Cette clause est conforme aux dispositions de l’article 24 de la loi du 6 juillet 1989 dans sa version applicable au litige.
Néanmoins, elle ne peut jouer qu’à la condition que la somme réclamée ait été régulièrement due par le locataire.
M. [Z] [G] a fait signifier, le 20 avril 2023 à M. [X] [I] et Mme [V] [H] épouse [I] un commandement de payer dans le délai de deux mois la somme en principal de 4 769,21 euros, somme au moins égale à une fois le montant mensuel du loyer.
M. [I] conteste être redevable de cette somme, soutenant qu’elle correspond à des factures de consommation d’eau qui n’est pas la sienne.
Il n’est pas contesté que sur la période visée le compteur d’eau était un compteur commun. Il n’est pas contesté non plus que les recherches de fuite dans l’appartement de M. et Mme [I] n’ont pas été concluantes. Si M. [G] suppose que la surconsommation d’eau a été causée par la fuite continue de la chasse d’eau de ses locataires il n’en rapporte pas la preuve. Il n’est donc pas démontré que cette surconsommation est celle de M. et Mme [I]. Or, il résulte des décomptes des répartitions des charges et des décomptes locatifs qu’il a été mis au débit de M. et Mme [I] avant la délivrance du commandement de payer la somme de 3257,91 euros au titre des consommations d’eau 2020-2021 et la somme de 1743,74 euros pour l’année 2021-2022, soit la somme totale de 5001,65 euros, alors que le commandement de payer visait une somme en principal de 4 769,21 euros et que dans les deux mois suivant sa délivrance les locataires ont payé en plus du loyer la somme de 183,28 euros. Dès lors, il doit être considéré que la contestation élevée par M. [I] est sérieuse et il n’est donc pas du pouvoir du juge des référés de statuer que la demande visant à voir constater l’acquisition de la clause résolutoire pour défaut de paiement après un commandement de payer demeure infructueux. Il est en de même pour les demandes subséquentes d’expulsion et de condamnation au paiement d’une indemnité d’occupation.
Sur la demande de paiement d’une provision au titre de l’arriéré locatif
M. [Z] [G] demande que M. et Mme [I] soient condamnés à lui payer la somme de 5 706,74 euros. M. [I] a contesté devoir cette somme au motif qu’elle correspond à la facturation d’une consommation d’eau qui n’est pas la sienne.

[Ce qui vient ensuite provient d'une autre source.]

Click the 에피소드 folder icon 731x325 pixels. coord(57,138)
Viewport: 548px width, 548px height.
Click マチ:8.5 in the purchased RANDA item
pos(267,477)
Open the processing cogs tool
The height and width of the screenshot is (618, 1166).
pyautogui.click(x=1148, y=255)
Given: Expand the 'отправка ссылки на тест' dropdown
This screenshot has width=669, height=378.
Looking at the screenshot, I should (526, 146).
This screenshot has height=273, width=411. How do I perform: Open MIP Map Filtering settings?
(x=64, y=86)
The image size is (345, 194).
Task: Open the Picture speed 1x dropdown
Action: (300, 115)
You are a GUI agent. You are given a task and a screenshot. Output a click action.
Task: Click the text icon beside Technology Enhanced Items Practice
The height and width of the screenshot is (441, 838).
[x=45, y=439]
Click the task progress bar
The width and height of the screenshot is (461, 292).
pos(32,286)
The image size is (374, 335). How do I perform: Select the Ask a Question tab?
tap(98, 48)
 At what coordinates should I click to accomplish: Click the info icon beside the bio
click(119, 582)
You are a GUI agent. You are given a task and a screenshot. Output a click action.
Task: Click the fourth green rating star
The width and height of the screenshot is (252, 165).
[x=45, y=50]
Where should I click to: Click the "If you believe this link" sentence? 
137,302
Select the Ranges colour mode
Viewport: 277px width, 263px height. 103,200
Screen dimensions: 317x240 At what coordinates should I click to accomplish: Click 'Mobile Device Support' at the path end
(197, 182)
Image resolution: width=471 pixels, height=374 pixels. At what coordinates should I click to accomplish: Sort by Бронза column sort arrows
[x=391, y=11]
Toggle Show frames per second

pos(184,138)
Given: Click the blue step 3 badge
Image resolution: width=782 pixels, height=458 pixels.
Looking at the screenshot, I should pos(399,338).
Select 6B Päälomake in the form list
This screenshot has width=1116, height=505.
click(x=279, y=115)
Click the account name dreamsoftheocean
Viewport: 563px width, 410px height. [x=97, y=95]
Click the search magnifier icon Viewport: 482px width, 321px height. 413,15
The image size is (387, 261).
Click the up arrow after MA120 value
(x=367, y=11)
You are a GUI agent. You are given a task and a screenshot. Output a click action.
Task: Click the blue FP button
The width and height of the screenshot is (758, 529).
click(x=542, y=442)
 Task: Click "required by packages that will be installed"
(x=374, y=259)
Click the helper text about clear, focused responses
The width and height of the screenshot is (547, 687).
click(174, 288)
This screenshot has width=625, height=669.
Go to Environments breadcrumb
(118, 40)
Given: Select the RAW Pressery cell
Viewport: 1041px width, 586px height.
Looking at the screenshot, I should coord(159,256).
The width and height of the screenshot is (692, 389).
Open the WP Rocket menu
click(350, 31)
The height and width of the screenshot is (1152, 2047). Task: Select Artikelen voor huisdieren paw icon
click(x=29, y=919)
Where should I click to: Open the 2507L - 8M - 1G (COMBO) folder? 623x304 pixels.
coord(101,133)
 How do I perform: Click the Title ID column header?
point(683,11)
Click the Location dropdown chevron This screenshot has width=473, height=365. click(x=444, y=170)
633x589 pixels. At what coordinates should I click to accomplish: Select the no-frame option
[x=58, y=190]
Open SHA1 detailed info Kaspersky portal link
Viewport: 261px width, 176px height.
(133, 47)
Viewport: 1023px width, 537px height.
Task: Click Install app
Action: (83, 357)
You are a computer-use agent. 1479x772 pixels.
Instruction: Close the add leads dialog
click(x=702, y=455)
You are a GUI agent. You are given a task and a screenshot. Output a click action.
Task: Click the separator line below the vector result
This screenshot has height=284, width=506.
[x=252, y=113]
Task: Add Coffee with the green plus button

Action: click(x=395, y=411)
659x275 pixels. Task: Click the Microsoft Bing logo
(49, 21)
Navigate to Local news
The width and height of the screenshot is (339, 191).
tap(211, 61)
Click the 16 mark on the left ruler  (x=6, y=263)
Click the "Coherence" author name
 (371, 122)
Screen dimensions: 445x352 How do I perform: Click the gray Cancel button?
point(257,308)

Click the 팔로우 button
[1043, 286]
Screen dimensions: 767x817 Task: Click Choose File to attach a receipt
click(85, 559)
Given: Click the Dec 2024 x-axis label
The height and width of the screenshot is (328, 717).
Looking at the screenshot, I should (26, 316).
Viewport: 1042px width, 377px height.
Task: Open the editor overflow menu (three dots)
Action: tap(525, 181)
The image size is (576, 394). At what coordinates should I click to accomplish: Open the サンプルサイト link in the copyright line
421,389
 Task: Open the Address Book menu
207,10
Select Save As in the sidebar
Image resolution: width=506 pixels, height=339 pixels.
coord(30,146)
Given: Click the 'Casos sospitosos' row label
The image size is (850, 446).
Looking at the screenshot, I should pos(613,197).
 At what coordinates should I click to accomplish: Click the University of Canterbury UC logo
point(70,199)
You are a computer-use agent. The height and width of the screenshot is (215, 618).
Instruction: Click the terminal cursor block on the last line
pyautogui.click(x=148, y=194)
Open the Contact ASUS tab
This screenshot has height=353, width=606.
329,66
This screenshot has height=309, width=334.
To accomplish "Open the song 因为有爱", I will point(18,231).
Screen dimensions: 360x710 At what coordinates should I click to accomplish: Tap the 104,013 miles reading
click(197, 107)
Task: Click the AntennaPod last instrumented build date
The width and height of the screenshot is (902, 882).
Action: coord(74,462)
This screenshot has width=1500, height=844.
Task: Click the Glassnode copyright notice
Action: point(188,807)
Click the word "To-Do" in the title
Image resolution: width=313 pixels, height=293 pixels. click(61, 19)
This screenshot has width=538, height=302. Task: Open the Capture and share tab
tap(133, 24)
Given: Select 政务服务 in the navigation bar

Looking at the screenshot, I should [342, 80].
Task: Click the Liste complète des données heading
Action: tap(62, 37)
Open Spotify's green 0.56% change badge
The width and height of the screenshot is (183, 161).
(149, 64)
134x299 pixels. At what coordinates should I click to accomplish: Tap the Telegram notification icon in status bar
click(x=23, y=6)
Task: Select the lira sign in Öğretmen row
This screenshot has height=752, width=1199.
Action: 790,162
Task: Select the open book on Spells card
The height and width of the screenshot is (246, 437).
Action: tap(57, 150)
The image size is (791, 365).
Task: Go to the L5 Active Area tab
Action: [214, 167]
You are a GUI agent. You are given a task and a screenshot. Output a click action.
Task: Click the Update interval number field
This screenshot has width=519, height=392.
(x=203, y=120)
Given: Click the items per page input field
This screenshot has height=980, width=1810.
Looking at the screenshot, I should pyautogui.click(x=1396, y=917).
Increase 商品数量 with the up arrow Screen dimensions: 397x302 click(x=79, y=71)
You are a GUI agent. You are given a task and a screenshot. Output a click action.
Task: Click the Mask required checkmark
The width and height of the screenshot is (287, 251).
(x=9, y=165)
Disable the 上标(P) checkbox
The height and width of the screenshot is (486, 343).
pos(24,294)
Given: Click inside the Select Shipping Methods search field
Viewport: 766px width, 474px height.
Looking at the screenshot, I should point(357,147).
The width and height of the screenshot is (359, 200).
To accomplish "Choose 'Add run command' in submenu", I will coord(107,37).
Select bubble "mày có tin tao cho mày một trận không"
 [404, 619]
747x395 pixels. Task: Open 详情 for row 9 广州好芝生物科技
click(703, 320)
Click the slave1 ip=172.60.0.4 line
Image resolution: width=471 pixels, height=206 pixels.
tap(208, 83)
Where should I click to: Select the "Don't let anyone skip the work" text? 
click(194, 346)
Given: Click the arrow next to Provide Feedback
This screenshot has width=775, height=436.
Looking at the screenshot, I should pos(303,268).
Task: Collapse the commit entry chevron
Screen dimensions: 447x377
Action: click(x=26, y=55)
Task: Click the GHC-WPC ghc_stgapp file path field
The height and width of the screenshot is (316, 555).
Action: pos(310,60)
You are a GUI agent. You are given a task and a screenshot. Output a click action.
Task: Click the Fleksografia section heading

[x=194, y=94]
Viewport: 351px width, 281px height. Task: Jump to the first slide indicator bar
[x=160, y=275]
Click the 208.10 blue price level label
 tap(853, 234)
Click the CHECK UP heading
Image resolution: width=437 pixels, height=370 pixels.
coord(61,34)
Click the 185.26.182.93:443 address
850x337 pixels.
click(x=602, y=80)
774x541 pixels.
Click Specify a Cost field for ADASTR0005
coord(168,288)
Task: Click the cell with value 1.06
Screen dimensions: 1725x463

Comme jugé ci-dessus, il n’est en effet pas démontré que la surconsommation d’eau soit celle de M. et Mme [I] et il existe une contestation sérieuse sur l’obligation des locataires à payer la somme de 5001,65 euros. Il apparait au surplus qu’il a été mis à la charge des locataires pour 2022-2023 la somme de 1731,03 euros au titre des consommations d’eau contestées. Il existe donc une contestation sérieuse sur l’obligation au paiement de M. et Mme [I] de la somme réclamée par M. [Z] [G] et il convient donc de le débouter de sa demande de provision.
Sur les demandes accessoires
M. [G] qui succombe sera condamné aux entiers dépens de l’instance et il sera débouté de sa demande au titre de l’article 700 du code de procédure civile.
PAR CES MOTIFS
Le juge des contentieux de la protection, statuant en référé, par ordonnance réputée contradictoire et en premier ressort,
Déclare recevable la demande de M. [Z] [G] aux fins de constat de l’acquisition de la clause résolutoire,
Dit n’y avoir lieu à référé sur la demande aux fins de constat de l’acquisition de la clause résolutoire ni sur les demandes subséquentes d’expulsion et de condamnation au paiement d’un indemnité d’occupation mensuelle, et renvoie les parties à mieux se pourvoir
Déboute M. [Z] [G] de sa demande visant à voir condamner M. [X] [I] et Mme [V] [H] épouse [I] à lui payer une provision de 5 706,74 euros au titre de l’arriéré locatif,
Condamne M. [Z] [G] aux entiers dépens de l’instance,
Déboute M. [Z] [G] de sa demande au titre de l’article 700 du code de procédure civile
Rappelle que la présente ordonnance est de plein droit exécutoire à titre provisoire,
Ainsi ordonné et mis à disposition au greffe le 7 mars 2025.